Smart chargers are programmable to work best with your battery chemistry and will not overcharge your pack.

Battery management systems (BMS) will monitor each cell individually to protect against over charging or discharging.

Transmission- To clutch or not to clutch?

The majority of conversions will use manual transmissions. Automatic transmissions require an idling engine to maintain oil pressure to the transmissions. Electric motors do not need to idle, so are not a perfect fit with automatics. They can be made to work though.

Electric motors are easily mounted to the manual transmission in a car. It requires that a motor adapter plate and spacer plates be fabricated or purchased from a supplier.

A choice to be made is to keep the clutch or not. It is easier to couple the motor to the transmission without the clutch. The rotational mass of an electric motor is so small that the clutch is usually not required. The synchronizing gears can do the job without disconnecting the motor and transmission to shift gears.

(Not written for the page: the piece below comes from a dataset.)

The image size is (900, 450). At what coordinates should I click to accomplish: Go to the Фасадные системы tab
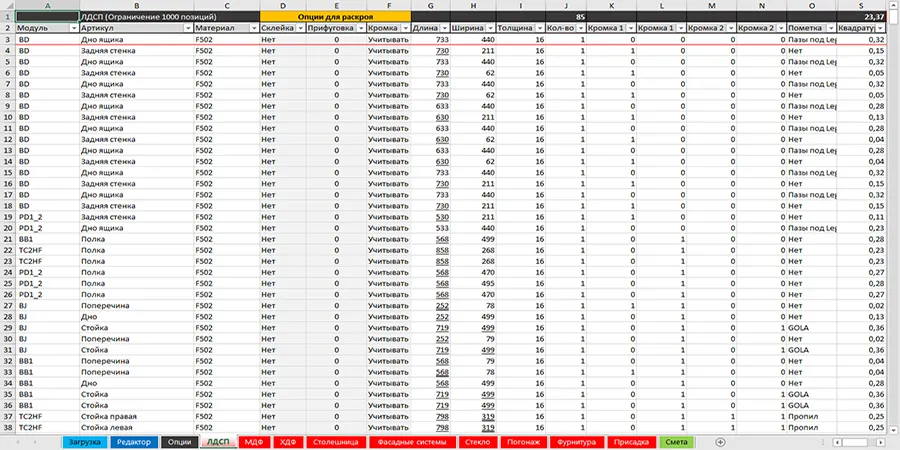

Shifting if rarely needed for EVs, due to the torque of the motor. You will not easily stall an electric motor, unlike a gas engine. All the torque is available from zero. You can easily start off in second or third gear. Electric motor, unlike gas engines, run more efficiently at higher rpm. Fourth gear is suitable for highway speed.

Putting it All Together

The main components have been listed, there are other details, such as power steering and power brakes. There are several solutions to these which are fairly simple and inexpensive. There are also wiring details such as safety fuses, a main breaker, a few relays. Again this may seem daunting at first but will become less intimidating as you work your way through it.

There will also be some work with metal and plastic. Components will need to be securely and safely mounted. Battery boxes will take some effort to configure. The good news is that it has all been done before and there will be someone out there who will be willing to assist.


Building a battery electric conversion is a very worthwhile and rewarding experience. The cost of the project can vary widely, depending on your expectations. A typical quality conversion will likely cost between $10,000-$25,000 for components. The vehicle should last a very long time and will save energy costs each time you drive it. It will be quiet, fun, efficient and will have no tailpipe emissions! Does it get any better than that?